DISCLAIMER: All pointclasses considered here are boldface.

Most of the time, when doing descriptive set theory, we want the projective sets to "behave well;" for example, maybe we don't want there to be nonmeasurable projective sets, or projective well orderings of $\mathbb{R}$, etc. Generally, this means making some (fairly conservative) large cardinal assumption, or equivalent.

At the far opposite end of things is the axiom that all sets are constructible, $V=L$. This axiom implies that there is a projective - in fact, $\Delta^1_2$ - well-ordering of the reals, and so projective sets become bad very early in the hierarchy.

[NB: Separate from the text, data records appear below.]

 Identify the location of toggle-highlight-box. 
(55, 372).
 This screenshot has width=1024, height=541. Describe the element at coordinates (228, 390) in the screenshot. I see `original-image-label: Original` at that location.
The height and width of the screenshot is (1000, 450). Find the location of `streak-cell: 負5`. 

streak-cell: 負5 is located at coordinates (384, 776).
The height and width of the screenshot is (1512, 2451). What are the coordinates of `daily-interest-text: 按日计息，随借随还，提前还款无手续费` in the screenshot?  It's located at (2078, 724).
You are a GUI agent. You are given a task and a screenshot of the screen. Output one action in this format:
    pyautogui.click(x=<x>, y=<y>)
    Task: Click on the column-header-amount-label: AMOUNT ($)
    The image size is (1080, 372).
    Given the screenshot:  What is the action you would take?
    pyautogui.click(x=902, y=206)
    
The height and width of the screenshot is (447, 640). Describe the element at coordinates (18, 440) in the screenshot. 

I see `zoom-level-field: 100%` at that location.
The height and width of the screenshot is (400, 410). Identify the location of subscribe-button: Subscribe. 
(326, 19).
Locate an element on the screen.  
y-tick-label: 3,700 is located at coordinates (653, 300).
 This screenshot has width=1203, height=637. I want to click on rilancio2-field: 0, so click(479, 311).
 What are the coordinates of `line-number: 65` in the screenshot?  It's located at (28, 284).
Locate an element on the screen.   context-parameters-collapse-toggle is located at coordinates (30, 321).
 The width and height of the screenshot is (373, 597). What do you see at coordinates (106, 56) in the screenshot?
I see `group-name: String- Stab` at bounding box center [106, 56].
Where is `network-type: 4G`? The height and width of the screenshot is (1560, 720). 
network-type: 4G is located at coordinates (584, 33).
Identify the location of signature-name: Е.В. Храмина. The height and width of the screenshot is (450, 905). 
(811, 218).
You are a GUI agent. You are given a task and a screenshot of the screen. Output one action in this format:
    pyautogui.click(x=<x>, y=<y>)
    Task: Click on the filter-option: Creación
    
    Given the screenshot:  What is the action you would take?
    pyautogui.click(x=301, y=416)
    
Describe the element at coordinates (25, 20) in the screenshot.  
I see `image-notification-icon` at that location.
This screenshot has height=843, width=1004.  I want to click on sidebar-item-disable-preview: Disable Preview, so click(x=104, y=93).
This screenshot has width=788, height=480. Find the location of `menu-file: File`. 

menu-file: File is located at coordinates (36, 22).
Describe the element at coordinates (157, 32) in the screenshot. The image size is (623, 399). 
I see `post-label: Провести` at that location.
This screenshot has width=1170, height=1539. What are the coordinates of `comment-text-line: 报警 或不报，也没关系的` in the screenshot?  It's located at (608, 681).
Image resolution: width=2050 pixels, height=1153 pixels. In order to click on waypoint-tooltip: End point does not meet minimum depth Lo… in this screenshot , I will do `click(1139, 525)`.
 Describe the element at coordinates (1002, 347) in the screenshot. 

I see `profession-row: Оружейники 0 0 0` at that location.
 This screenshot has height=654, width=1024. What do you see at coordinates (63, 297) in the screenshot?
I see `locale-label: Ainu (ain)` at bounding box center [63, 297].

My question is about the state of affairs when $V=L$ holds. My motivation is simply that I don't feel I have a good grasp on basic concepts in descriptive set theory, and the following seemed like a good test problem to assign myself; but I have thought about it for a while without making progress, so I'm asking here:

Let $\oplus$ be one of the usual pairing operators on $\omega^\omega$. For the purposes of this question, we say that a pointclass $\Gamma\subseteq \mathcal{P}(\omega^\omega)$ has the uniformization property if whenever $A\in \Gamma$, there is some $B\in \Gamma$ such that:

$B\subseteq A$, and

Whenever $x\oplus y\in A$, there is a unique $z$ such that $x\oplus z\in B$.

That is, we view $A$ as coding a relation on $\omega^\omega\times \omega^\omega$, and $B$ is the graph of a function contained in $A$. (This is not usually how uniformization is presented, but it's equivalent for all intents and purposes.) My question is then:

Assume $V=L$. Let $D$ be the set of (boldface) $\Delta^1_2$ elements of $\omega^\omega$; does $D$ have the uniformization property?

Now, it seems clear to me that $D$ should **not** have the uniformization property. [EDIT: As Joel's answer below shows, this is completely wrong.] The counterexample should be just the $\Delta^1_2$ well-ordering $\prec$ given by the assumption that $V=L$: uniformizing $\prec$ requires us to choose, for each real $r$, a real $s$ such that $r\prec s$; and although $\prec$ is $\Delta^1_2$, the usual way of doing this - choosing the immediate $\prec$-successor of $r$ - is no longer $\Delta^1_2$.

However, I don't know how to show that $\prec$ - or any other $\Delta^1_2$ set - cannot be uniformized in $\Delta^1_2$. I suspect I'm just missing something fairly simple.

Note: it is known that the boldface pointclasses $\Pi^1_1$ and $\Sigma^1_2$ have the uniformization property, and assuming large cardinals, the uniformization property can be further propagated to every pointclass $\Pi^1_{2n+1}$, $\Sigma^1_{2n}$. On the other hand, the class $\Delta^1_1$ of Borel sets lacks the uniformization property, provably in $ZFC$.